Do you think multitasking makes you more productive? Think again. Scientific study says otherwise.
By GORETTI KIMANI
Labour has retained its place as the indispensable factor of production despite the 21st century organisations gravitating towards technology. Managers have to contend with the headache of human capital and talent management to maximise employees’ output while reducing the overall wage bill. The quest for exponential business growth and keeping ahead of competition has seen managers world over develop different ingenious formulas and systems including collapsing the age-old organograms. This is to create what they believe is a simple descriptive organisational structure to serve its interest and maintain market appeal from its customers and other stakeholders.
The astronomical costs of business operations have seen financial controllers and strategists quip businesses to employ efficient and effective utilisation of resources in order to both reduce costs while growing revenue. This is especially crucial if the organisation wishes to reward its workforce competitively to earn its place among industry peers. Indeed, today’s business managers have a basketful of ‘must dos’ to attain efficiency in employee management. They are expected to recruit and keep few employees yet achieve and surpass the financial goals of the company.
What is multitasking?
In the world of work, multitasking is the ability to undertake more than two different tasks at the same time during the stipulated work hours. Multitaskers are expected to attain the KPIs set up for each role efficiently and effectively. The 21st century business managers who wish to cut labour costs are now developing strategies where specialisation is constantly challenged and replaced with individuals who can take 2 or more roles. For example, today’s workplace has accountants who double up as administrators, human resource executives who also take up pay rolling, sales executives who are accounts managers as well as customer relationship executives, secretaries who are also Personal Assistants, receptionists, switchboard operators and customer cares.
Today’s managers are much focused in employing jugglers in the name of multitasking to optimise performance. Most businesses have evidenced elevated labour costs devoid of the expected profits, increased productions and competitiveness in their industry segments, thus a revolutionary approach in diversifying its human resource must be invented. A good juggler who can switch on and switch off from one task to the other is most preferred by today’s managers. Performing different unrelated duties in quick succession is no mean feat for any individual, genius or otherwise. Which is why jugglers are well remunerated and rewarded to keep their unusual excitement high. Indeed, a smart design for a juggler enhances employee productivity when the different tasks are not over-competing for attention. However, this is still tricky, and managers should ensure they train the employees on how to prioritise activities when multitasking to ensure that core and urgent activities are dealt with before embarking on other activities. Multitaskers flourish in environments where; a task does not need full attention of worker, the worker is trained on how to multitask to lower burnouts and fatigue, the worker’s brain capacity to alter cognitive processes and still maintain sanity is sound. An effective multitasker understands that it is possible to juggle and develop an impeccable attitude towards huge workloads submitting it within the set timelines and without major logistical mistakes.

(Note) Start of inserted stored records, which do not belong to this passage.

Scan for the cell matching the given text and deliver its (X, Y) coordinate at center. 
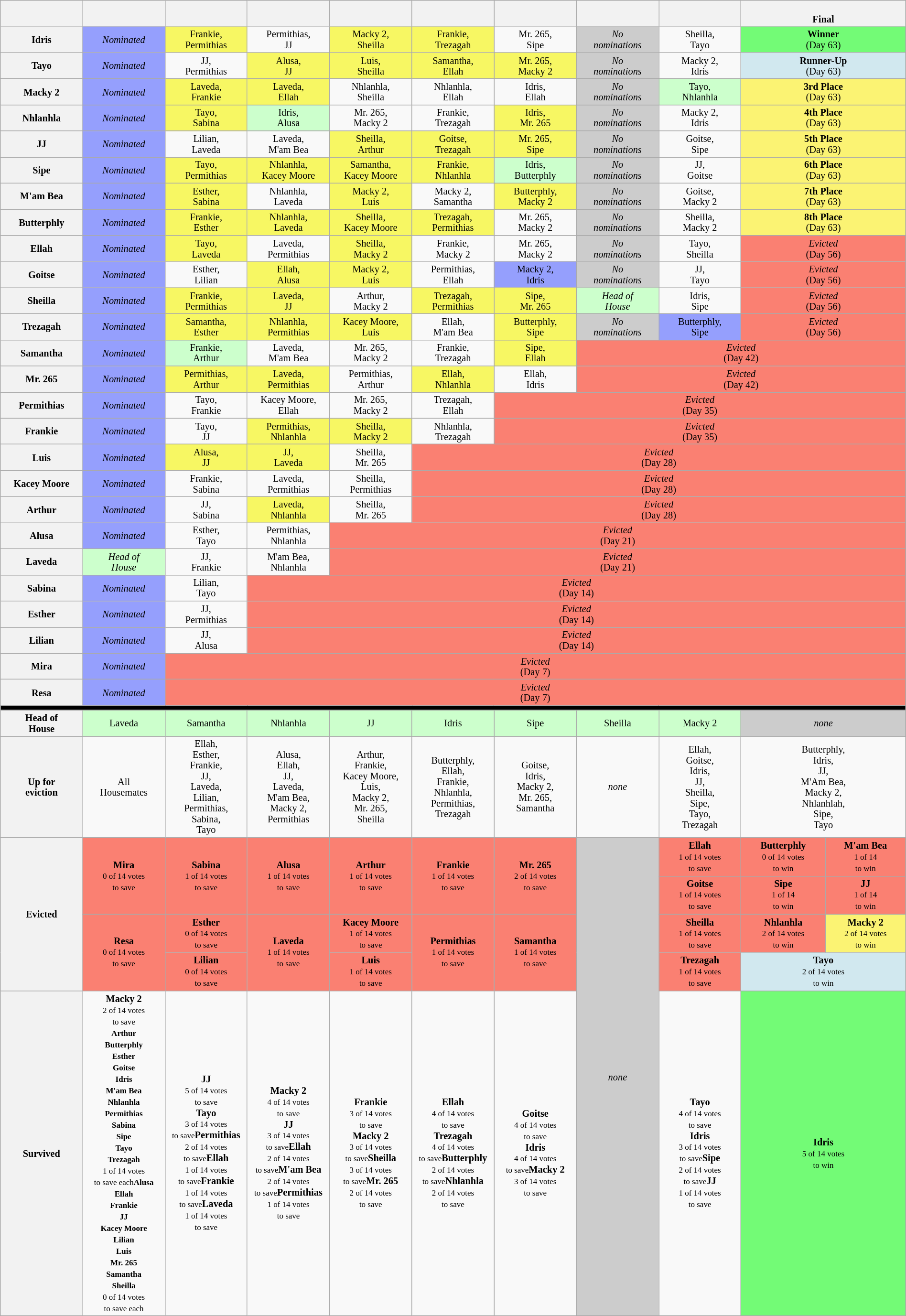
Nhlanhla,Sheilla (371, 92)
Resa (42, 692)
Idris,Butterphly (535, 170)
Macky 22 of 14 votesto win (865, 933)
Trezagah (42, 327)
Goitse,Sipe (700, 144)
Esther0 of 14 votesto save (206, 933)
Ellah,Goitse,Idris,JJ,Sheilla,Sipe,Tayo,Trezagah (700, 787)
JJ,Goitse (700, 170)
Nhlanhla2 of 14 votesto win (784, 933)
Ellah (42, 248)
Tayo (42, 66)
Arthur (42, 509)
JJ1 of 14to win (865, 895)
Laveda1 of 14 votesto save (288, 952)
Runner-Up(Day 63) (824, 66)
Macky 2,Sheilla (371, 39)
Alusa,Ellah,JJ,Laveda,M'am Bea,Macky 2,Permithias (288, 787)
Frankie (42, 431)
Esther,Sabina (206, 196)
M'am Bea1 of 14to win (865, 857)
Tayo,Frankie (206, 405)
JJ,Sabina (206, 509)
Sabina1 of 14 votesto save (206, 876)
6th Place(Day 63) (824, 170)
Samantha,Ellah (453, 66)
Ellah,Idris (535, 379)
Nhlanhla,Permithias (288, 327)
Frankie,Sabina (206, 484)
Ellah,Esther,Frankie,JJ,Laveda,Lilian,Permithias,Sabina,Tayo (206, 787)
JJ,Alusa (206, 640)
Ellah1 of 14 votesto save (700, 857)
Luis1 of 14 votesto save (371, 971)
Trezagah1 of 14 votesto save (700, 971)
Butterphly,Idris,JJ,M'Am Bea,Macky 2,Nhlanhlah,Sipe,Tayo (824, 787)
Butterphly,Ellah,Frankie,Nhlanhla,Permithias,Trezagah (453, 787)
Lilian0 of 14 votesto save (206, 971)
Tayo,Nhlanhla (700, 92)
Ellah,Nhlanhla (453, 379)
Kacey Moore,Ellah (288, 405)
JJ,Tayo (700, 274)
8th Place(Day 63) (824, 223)
Sipe,Ellah (535, 353)
Goitse,Idris,Macky 2,Mr. 265,Samantha (535, 787)
Butterphly,Macky 2 (535, 196)
Samantha,Kacey Moore (371, 170)
7th Place(Day 63) (824, 196)
Frankie3 of 14 votesto saveMacky 23 of 14 votesto saveSheilla3 of 14 votesto saveMr. 2652 of 14 votesto save (371, 1153)
Idris,Mr. 265 (535, 118)
Goitse,Trezagah (453, 144)
Permithias (42, 405)
Tayo2 of 14 votesto win (824, 971)
Tayo,Sabina (206, 118)
Tayo,Laveda (206, 248)
Permithias,JJ (288, 39)
Permithias1 of 14 votesto save (453, 952)
Laveda,Frankie (206, 92)
Samantha,Esther (206, 327)
Winner(Day 63) (824, 39)
Sheilla1 of 14 votesto save (700, 933)
Samantha1 of 14 votesto save (535, 952)
Luis,Sheilla (371, 66)
Idris,Alusa (288, 118)
Laveda,JJ (288, 301)
Kacey Moore1 of 14 votesto save (371, 933)
Mr. 2652 of 14 votesto save (535, 876)
Esther,Tayo (206, 535)
Sabina (42, 588)
Trezagah,Ellah (453, 405)
3rd Place(Day 63) (824, 92)
Luis (42, 458)
Resa0 of 14 votesto save (124, 952)
Macky 2,Samantha (453, 196)
M'am Bea (42, 196)
Macky 24 of 14 votesto saveJJ3 of 14 votesto saveEllah2 of 14 votesto saveM'am Bea2 of 14 votesto savePermithias1 of 14 votesto save (288, 1153)
Tayo4 of 14 votesto saveIdris3 of 14 votesto saveSipe2 of 14 votesto saveJJ1 of 14 votesto save (700, 1153)
Butterphly (42, 223)
Frankie1 of 14 votesto save (453, 876)
Final (824, 13)
Idris,Ellah (535, 92)
Frankie,Esther (206, 223)
Mr. 265 (42, 379)
Goitse (42, 274)
Nhlanhla,Trezagah (453, 431)
Survived (42, 1153)
Frankie,Macky 2 (453, 248)
Sheilla,Arthur (371, 144)
Lilian,Laveda (206, 144)
Kacey Moore (42, 484)
Laveda,Ellah (288, 92)
Esther,Lilian (206, 274)
Goitse4 of 14 votesto saveIdris4 of 14 votesto saveMacky 23 of 14 votesto save (535, 1153)
Nhlanhla,Ellah (453, 92)
Permithias,Ellah (453, 274)
Alusa1 of 14 votesto save (288, 876)
Goitse1 of 14 votesto save (700, 895)
Lilian (42, 640)
Up foreviction (42, 787)
AllHousemates (124, 787)
Tayo,Sheilla (700, 248)
Tayo,JJ (206, 431)
Alusa (42, 535)
Butterphly0 of 14 votesto win (784, 857)
Esther (42, 614)
Frankie,Nhlanhla (453, 170)
5th Place(Day 63) (824, 144)
Ellah,Alusa (288, 274)
Sheilla,Kacey Moore (371, 223)
Ellah,M'am Bea (453, 327)
Idris,Sipe (700, 301)
Evicted (42, 915)
Arthur,Frankie,Kacey Moore,Luis,Macky 2,Mr. 265,Sheilla (371, 787)
Mira (42, 666)
Mira0 of 14 votesto save (124, 876)
4th Place(Day 63) (824, 118)
Goitse,Macky 2 (700, 196)
M'am Bea,Nhlanhla (288, 562)
Kacey Moore,Luis (371, 327)
JJ,Laveda (288, 458)
Arthur1 of 14 votesto save (371, 876)
Sheilla,Permithias (371, 484)
Sheilla,Tayo (700, 39)
Idris5 of 14 votesto win (824, 1153)
Lilian,Tayo (206, 588)
Sipe1 of 14to win (784, 895)
Frankie,Arthur (206, 353)
JJ,Frankie (206, 562)
Sipe,Mr. 265 (535, 301)
Ellah4 of 14 votesto saveTrezagah4 of 14 votesto saveButterphly2 of 14 votesto saveNhlanhla2 of 14 votesto save (453, 1153)
Nhlanhla,Kacey Moore (288, 170)
Tayo,Permithias (206, 170)
Laveda,Nhlanhla (288, 509)
Arthur,Macky 2 (371, 301)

Multitasking and employee efficiency
But does the employment of multitasking as a strategy to improve efficiency and effectiveness associated with ‘smart’ talent management or there are downsides? Scientists and researchers have casted a dark shadow on the clamour to hire jugglers. Their argument is that the human brain does not have the capacity to logically and rationally switch between different attention seeking activities. In extreme cases managers are likely to lower the intelligence quotient of their victims through choking and eroding their energies. For example, an individual who is great in numeracy activities may take a while before closing the numeracy brain faculty to tune to customer care.
According to Harold Pashler, a professor of psychology at the University of California, San Diego in his book titled, “The Psychology Attention”, the widely assumed notions of processing resources in a human brain and automaticity are of limited value in understanding human information processing. Pashler’s research delved into the ability of the brain in undertaking different tasks at the same time either sequentially/serial task (one task at a time) or parallel (simultaneously) processes in multitasking. He notes that shifting between more parallel and more serial task processing critically depends on the conditions under which multiple tasks are performed. Therefore, managers who wish to reap big from jugglers need to understand that efficient multitasking is reflected by the ability of individuals to adjust multitasking performance to environmental demands by flexibly shifting between different processing strategies of multiple task-component scheduling. Without appropriate full-proof strategy coupled with constant review of both business performance and worker’s health, multitasking may become the curse of the 21st century fast-paced world. Therefore, managers ought to re-define the term ‘multitasking’, re-draft job descriptions and Key Performance Indicators for the betterment of the organisation while putting a human face to the workers.